Summary
- Cyera has raised $600 million at a $12 billion valuation, led by Evolution Equity Partners.
- The company links the round to enterprise demand for controls over what AI can see and do with data.
- The funding reflects growing demand for data security posture management, identity context, DLP, and agentic AI controls.
Cyera has raised $600 million at a $12 billion valuation, extending the investment surge around data security as enterprises increase their use of AI systems and agents.
The round was led by Evolution Equity Partners, with participation from Cyberstarts, Temasek, and existing investors including Accel, AT&T Ventures, Blackstone, Coatue, Georgian, Lightspeed, Redpoint, Sapphire Ventures, Sequoia Capital, and Spark Capital. The new valuation represents a fourfold increase over the past 18 months.
The company’s funding statement links the round to a practical governance problem: enterprises are adopting AI faster than they can prove what data AI systems can access, what actions they can perform, and how those risks are controlled. According to Cyera’s 2026 research, 68% of organisations cannot distinguish between human activity and AI agent activity inside their own systems.
Over the past year, Cyera has shipped more than 100 product capabilities across data security posture management, privacy, identity, data loss prevention, and agentic security. That product direction reflects where enterprise AI controls are moving: towards data access, permissions, classification, runtime activity, and policy enforcement.
The scale of the round shows how closely AI adoption is now tied to data control. Enterprises want to use copilots, coding assistants, analytics agents, and automated workflows, but those systems inherit the risk of the data and permissions available to them. An AI deployment that cannot be constrained, audited, or monitored can quickly become a data exposure problem.
Traditional data security tools were built around human users, known applications, and relatively static policy assumptions.

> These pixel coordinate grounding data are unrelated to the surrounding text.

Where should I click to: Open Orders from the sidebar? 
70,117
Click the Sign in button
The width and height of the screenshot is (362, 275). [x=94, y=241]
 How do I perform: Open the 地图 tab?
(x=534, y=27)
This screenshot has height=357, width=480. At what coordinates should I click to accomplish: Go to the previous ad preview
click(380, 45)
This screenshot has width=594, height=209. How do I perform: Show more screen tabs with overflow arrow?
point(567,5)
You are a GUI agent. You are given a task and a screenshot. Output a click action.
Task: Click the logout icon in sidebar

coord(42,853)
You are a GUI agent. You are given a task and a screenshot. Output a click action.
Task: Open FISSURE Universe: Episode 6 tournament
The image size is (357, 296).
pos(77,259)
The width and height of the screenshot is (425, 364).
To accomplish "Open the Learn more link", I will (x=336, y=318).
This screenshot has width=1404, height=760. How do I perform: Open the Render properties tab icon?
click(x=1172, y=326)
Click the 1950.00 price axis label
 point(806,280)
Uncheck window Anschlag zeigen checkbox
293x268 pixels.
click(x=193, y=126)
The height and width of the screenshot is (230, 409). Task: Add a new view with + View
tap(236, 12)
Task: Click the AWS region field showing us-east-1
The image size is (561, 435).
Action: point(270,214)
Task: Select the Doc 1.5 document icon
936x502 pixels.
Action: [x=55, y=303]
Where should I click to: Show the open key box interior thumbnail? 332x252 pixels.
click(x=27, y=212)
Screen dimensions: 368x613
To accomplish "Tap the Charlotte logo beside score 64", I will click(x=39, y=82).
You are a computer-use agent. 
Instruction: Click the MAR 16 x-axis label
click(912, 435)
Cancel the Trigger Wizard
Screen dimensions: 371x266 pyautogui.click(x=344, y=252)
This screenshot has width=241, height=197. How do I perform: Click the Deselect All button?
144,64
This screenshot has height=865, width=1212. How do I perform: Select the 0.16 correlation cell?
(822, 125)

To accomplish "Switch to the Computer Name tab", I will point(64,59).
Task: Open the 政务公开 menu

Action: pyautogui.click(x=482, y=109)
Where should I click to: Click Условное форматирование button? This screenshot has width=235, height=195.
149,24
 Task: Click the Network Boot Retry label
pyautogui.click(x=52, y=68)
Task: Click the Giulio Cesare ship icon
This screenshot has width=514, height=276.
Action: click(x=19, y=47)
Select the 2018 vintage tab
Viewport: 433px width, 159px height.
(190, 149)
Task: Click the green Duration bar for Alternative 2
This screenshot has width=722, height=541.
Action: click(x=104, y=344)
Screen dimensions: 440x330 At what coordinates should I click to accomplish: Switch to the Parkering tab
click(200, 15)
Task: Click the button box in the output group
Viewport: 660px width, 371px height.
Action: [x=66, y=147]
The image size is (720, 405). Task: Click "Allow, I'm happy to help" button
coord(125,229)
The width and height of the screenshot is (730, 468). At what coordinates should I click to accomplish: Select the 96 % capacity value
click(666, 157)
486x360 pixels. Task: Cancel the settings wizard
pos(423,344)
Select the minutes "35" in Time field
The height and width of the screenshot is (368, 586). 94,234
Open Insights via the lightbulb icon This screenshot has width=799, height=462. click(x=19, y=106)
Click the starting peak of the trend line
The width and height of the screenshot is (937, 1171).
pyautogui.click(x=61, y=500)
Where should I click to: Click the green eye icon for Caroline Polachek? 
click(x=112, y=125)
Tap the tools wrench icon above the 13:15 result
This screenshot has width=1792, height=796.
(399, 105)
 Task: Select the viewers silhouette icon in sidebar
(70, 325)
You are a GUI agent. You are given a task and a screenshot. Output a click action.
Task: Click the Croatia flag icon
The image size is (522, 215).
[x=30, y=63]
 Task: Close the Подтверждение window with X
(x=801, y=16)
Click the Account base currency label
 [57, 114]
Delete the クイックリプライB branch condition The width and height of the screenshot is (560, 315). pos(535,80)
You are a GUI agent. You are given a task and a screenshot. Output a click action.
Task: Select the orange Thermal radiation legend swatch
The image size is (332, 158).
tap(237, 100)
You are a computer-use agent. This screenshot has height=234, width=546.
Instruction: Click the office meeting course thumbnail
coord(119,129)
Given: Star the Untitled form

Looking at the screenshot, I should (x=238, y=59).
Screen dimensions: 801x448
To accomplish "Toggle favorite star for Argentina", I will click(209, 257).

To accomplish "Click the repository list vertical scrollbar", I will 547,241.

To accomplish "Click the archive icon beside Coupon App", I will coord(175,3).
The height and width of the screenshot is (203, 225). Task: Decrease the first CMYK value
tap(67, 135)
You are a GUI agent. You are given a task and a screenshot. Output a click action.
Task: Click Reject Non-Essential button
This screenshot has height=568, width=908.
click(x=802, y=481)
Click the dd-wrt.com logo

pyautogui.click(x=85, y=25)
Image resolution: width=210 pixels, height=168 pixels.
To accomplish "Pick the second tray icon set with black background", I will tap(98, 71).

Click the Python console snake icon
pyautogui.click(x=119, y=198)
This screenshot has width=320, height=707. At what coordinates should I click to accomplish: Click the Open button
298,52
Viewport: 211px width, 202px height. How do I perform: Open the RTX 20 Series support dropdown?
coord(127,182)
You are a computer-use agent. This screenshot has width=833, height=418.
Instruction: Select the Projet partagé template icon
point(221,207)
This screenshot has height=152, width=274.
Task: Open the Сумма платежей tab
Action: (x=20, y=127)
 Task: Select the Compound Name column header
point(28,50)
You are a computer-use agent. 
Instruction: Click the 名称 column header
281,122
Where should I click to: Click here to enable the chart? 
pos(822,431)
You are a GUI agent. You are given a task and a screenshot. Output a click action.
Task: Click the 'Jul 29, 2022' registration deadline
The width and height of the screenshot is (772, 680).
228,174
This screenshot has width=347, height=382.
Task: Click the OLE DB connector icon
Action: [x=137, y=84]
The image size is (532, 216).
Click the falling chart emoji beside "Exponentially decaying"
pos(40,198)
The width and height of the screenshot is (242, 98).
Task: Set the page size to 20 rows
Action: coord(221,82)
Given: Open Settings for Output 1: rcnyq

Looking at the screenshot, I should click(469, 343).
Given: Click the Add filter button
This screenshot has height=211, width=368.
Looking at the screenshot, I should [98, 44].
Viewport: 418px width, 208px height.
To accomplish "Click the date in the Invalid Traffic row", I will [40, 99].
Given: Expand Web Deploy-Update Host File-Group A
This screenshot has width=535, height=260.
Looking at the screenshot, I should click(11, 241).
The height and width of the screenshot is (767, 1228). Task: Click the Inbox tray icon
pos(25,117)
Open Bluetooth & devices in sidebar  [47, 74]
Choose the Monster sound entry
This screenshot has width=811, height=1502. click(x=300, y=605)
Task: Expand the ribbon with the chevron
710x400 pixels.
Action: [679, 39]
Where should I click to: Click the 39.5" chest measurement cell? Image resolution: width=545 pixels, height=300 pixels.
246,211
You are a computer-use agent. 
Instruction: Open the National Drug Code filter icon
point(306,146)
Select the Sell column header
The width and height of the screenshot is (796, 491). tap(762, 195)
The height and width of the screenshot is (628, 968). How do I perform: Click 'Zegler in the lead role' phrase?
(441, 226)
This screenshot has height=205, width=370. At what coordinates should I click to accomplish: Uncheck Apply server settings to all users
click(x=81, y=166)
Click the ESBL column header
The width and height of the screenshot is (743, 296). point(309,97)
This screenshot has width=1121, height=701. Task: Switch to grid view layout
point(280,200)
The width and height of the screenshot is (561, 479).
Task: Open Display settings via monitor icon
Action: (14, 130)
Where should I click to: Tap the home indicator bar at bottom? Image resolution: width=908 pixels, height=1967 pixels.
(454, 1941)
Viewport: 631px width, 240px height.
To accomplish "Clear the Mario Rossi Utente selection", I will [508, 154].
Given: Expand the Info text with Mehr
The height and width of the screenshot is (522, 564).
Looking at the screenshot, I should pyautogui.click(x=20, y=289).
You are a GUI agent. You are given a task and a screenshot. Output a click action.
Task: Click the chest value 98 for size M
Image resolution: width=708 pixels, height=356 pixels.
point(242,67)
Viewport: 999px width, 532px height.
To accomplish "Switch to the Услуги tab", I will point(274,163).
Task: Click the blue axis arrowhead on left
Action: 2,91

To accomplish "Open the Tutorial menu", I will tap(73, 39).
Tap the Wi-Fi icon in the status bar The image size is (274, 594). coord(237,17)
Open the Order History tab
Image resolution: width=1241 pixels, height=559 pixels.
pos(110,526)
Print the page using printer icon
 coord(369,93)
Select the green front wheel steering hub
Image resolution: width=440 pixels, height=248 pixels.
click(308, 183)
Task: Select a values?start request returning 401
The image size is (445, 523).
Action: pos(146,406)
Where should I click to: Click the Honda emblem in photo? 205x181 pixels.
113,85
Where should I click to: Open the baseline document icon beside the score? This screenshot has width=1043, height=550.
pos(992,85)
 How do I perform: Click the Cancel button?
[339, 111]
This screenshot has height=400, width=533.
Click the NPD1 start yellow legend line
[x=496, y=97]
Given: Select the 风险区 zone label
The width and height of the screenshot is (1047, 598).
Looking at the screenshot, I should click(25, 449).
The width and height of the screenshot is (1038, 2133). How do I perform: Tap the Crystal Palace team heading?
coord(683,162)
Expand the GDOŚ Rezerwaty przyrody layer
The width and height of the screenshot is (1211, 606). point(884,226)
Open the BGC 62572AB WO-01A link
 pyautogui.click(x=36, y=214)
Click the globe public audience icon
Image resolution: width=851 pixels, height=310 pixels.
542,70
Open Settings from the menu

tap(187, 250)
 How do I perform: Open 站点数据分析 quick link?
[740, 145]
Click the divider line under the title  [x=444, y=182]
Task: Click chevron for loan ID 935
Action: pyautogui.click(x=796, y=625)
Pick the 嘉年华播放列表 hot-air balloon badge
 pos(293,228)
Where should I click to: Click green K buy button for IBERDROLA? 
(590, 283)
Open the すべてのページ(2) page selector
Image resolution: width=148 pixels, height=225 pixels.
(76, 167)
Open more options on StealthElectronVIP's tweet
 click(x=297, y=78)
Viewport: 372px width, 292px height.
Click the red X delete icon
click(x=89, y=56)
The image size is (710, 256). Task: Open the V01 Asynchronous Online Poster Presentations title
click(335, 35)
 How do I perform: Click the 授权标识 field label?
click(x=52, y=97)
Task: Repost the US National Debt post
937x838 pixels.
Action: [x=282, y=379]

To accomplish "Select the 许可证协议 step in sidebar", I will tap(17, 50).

AI agents complicate that model. They may search across repositories, summarise documents, act on behalf of users, generate code, move between systems, or combine data from multiple business functions. If an agent has excessive access, a prompt injection, compromised identity, or configuration error can expose information at scale.
Data discovery and classification are therefore moving closer to the centre of AI governance. They are prerequisites for deciding where AI can be deployed, which datasets can be used, which workflows need human approval, and what evidence can be shown to auditors, regulators, and customers.
The market is also consolidating around broader platforms. Cyera has been expanding across posture management, privacy, DLP, identity context, and agentic security. That breadth may appeal to large organisations looking to reduce fragmented tooling, but buyers will still need to test whether integrations work across complex estates and whether newer AI security capabilities translate into enforceable controls.
UK and European organisations face a demanding regulatory backdrop. Data protection law already requires appropriate safeguards for personal data. DORA, NIS2, the EU AI Act, the Cyber Resilience Act, and sector rules all add pressure around operational control, third-party assurance, security evidence, and governance. AI adoption makes those obligations harder where organisations cannot identify sensitive data and enforce access consistently.
Cyber budgets are also being pulled towards areas that can support AI adoption while reducing exposure. Data security, identity, access governance, cloud posture, software supply chain evidence, and monitoring of non-human actors are becoming part of the same procurement conversation. Products that help enterprises answer what data exists, who or what can reach it, and how it is being used are moving from compliance support into core infrastructure.
Cyera now has to scale into that expectation. A $12 billion valuation creates pressure to prove that data security can become an operational control layer for AI-heavy enterprises, rather than another disconnected view inside the security stack.